A Simple Guide to Use urllib to Crawl Web Page in Python 3

Python 3 urllib is a package that helps us to open urls. It contains four parts:

urllib.request for opening and reading URLs
urllib.error containing the exceptions raised by urllib.request
urllib.parse for parsing URLs
urllib.robotparser for parsing robots.txt files

urllib.request and urllib.parse are most used in python applications, In this tutorial, we will introduce how to crawl web page using python 3 urllib.

Preliminaries

# -*- coding:utf-8 -*-
import urllib.request

Set start url you want to crawl

start_url = "https://www.alexa.com/siteinfo/tutorialexample.com"
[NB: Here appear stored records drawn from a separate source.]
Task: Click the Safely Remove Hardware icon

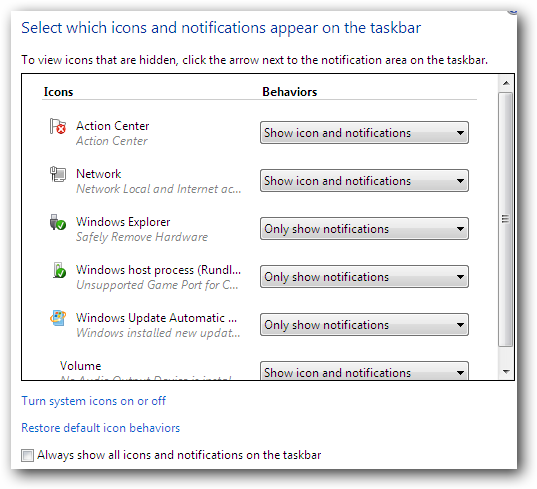Action: coord(58,222)
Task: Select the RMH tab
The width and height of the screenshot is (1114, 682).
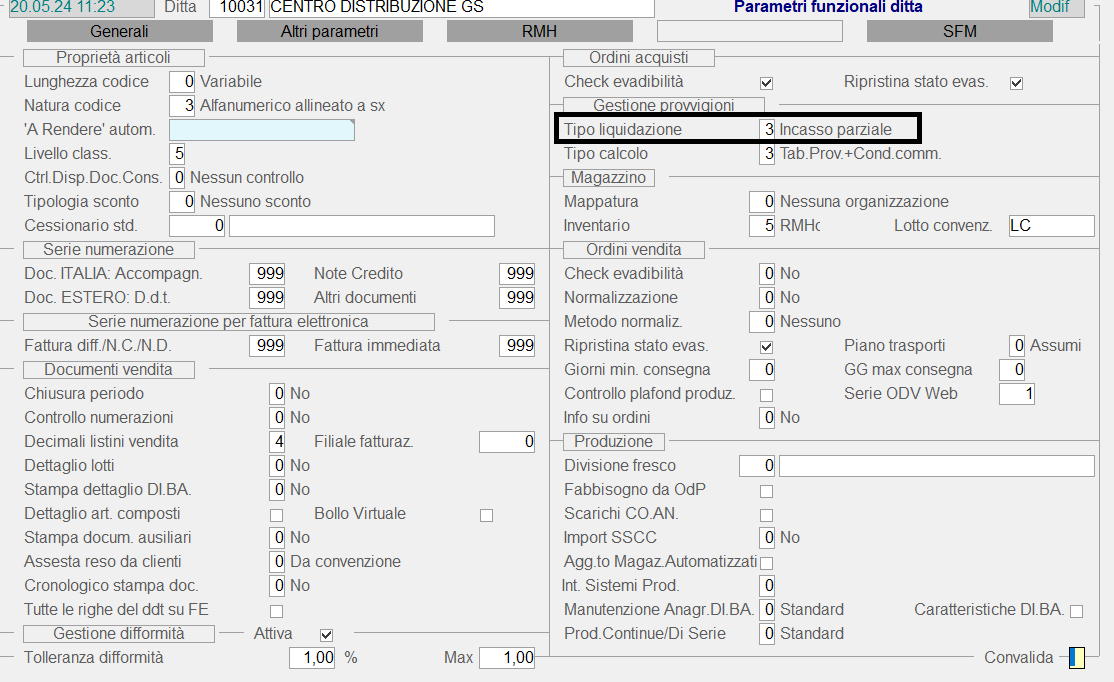Action: coord(539,31)
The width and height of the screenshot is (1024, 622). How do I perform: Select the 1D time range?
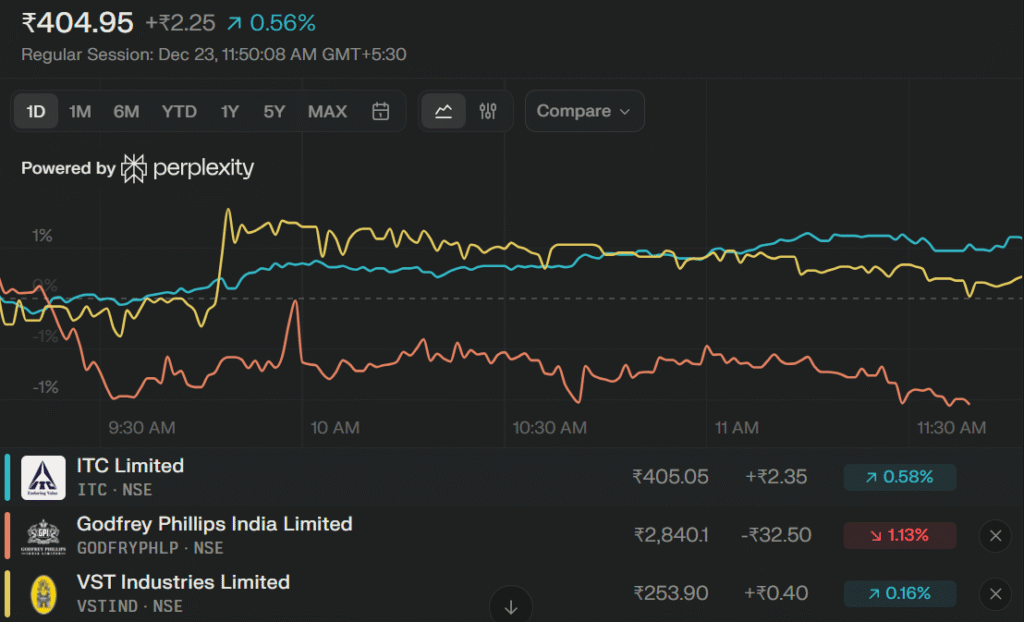[x=36, y=111]
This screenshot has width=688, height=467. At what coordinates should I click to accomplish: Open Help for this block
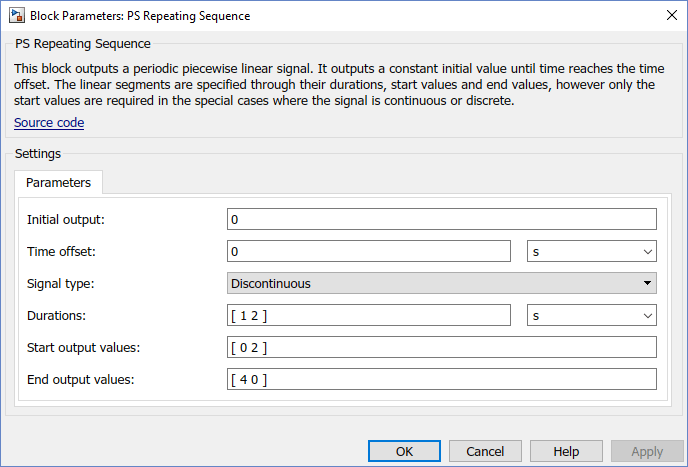coord(566,451)
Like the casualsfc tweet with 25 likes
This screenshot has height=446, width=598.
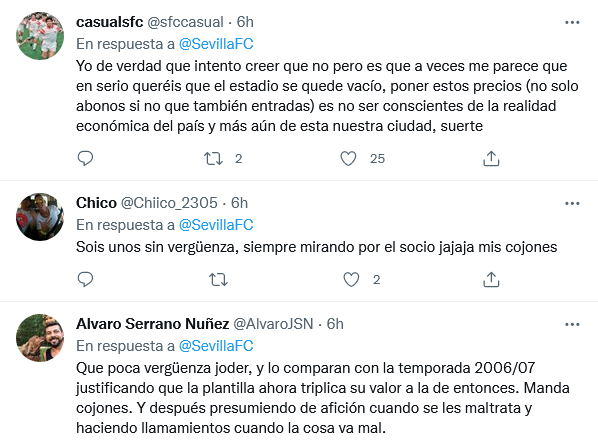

Build a http request object

We use http request object to connect web server and craw web page.

req = urllib.request.Request(start_url)

Add http request header for your request object

An Easy Guide to Get HTTP Request Header List for Beginners – Python Web Crawler Tutorial

#add request header
req.add_header('Accept', 'text/html,application/xhtml+xml,application/xml;q=0.9,image/webp,image/apng,*/*;q=0.8')
req.add_header('Accept-Encoding', 'gzip, deflate, br')
req.add_header('Accept-Language', 'zh-CN,zh;q=0.9')
req.add_header('Cache-Control', 'max-age=0')
req.add_header('Referer', 'https://www.google.com/')
req.add_header('User-Agent', 'Mozilla/5.0 (Windows NT 6.1; WOW64) AppleWebKit/537.36 (KHTML, like Gecko) Chrome/63.0.3239.132 Safari/537.36')
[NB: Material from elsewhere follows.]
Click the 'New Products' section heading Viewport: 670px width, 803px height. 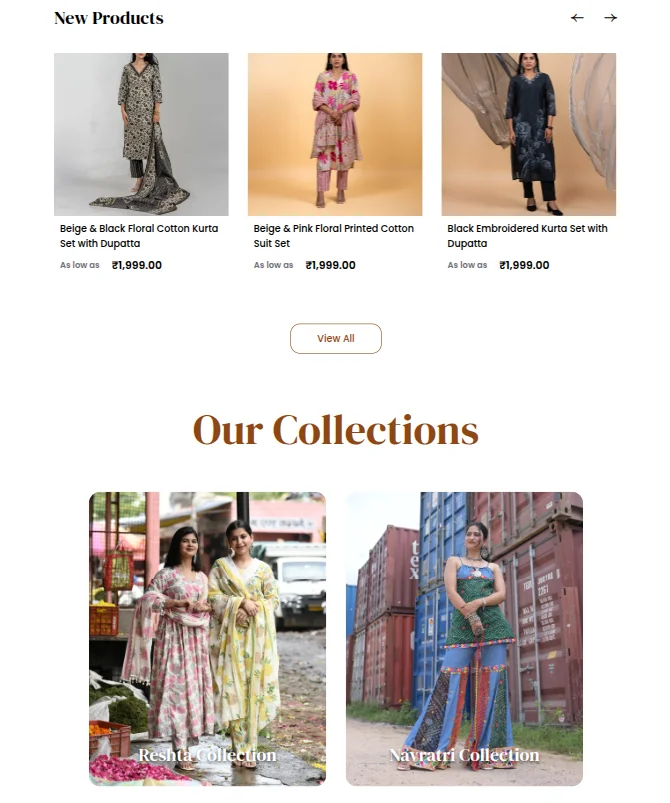coord(109,18)

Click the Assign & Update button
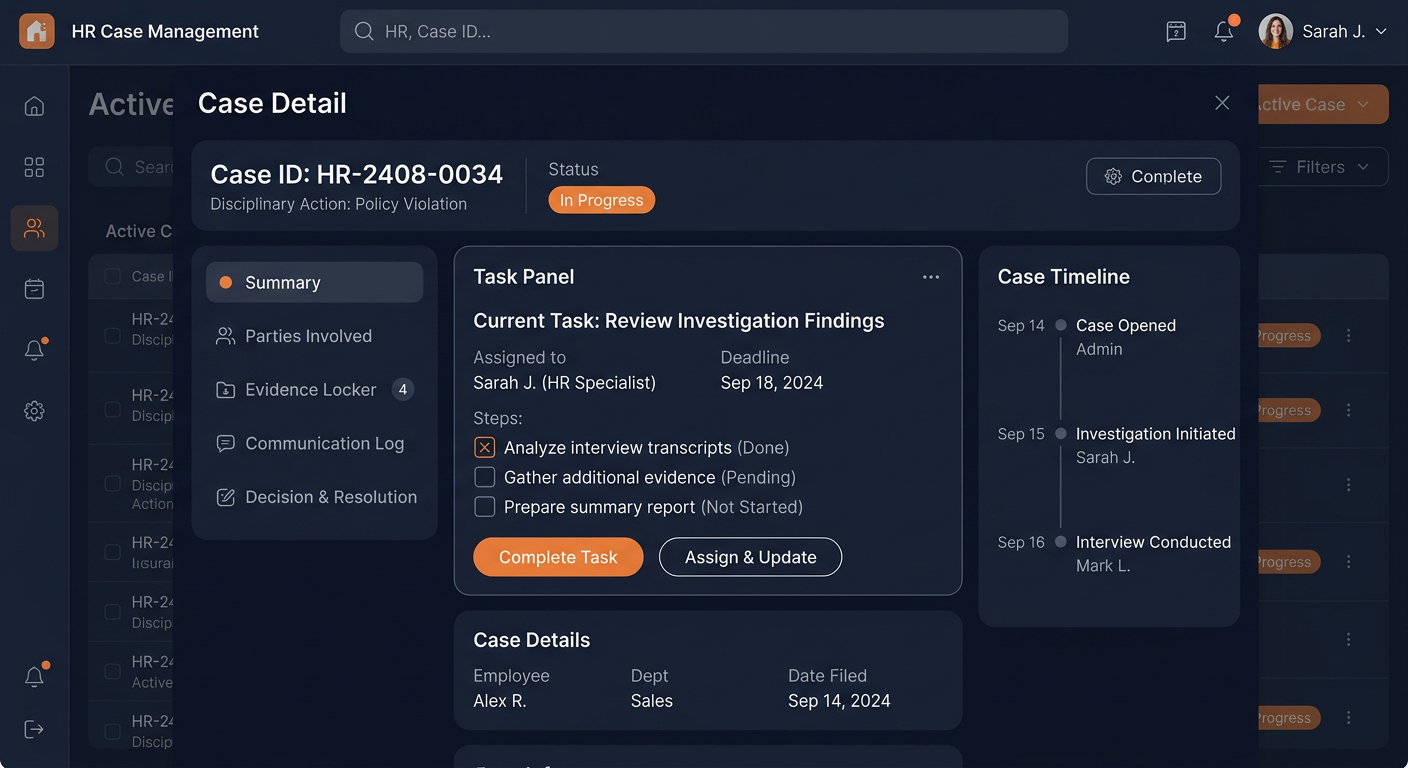[x=750, y=557]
Crawl web page and get http response object

response = urllib.request.urlopen(req)

If you want to know what variables and functions in response object. you can read this tutorial.

A Simple Way to Find Python Object Variables and Functions – Python Tutorial

Check response code and get web page content

response_code = response.status
if response_code == 200:
    content = response.read().decode("utf8")
    print(content)

Then a basic web page crawler is built.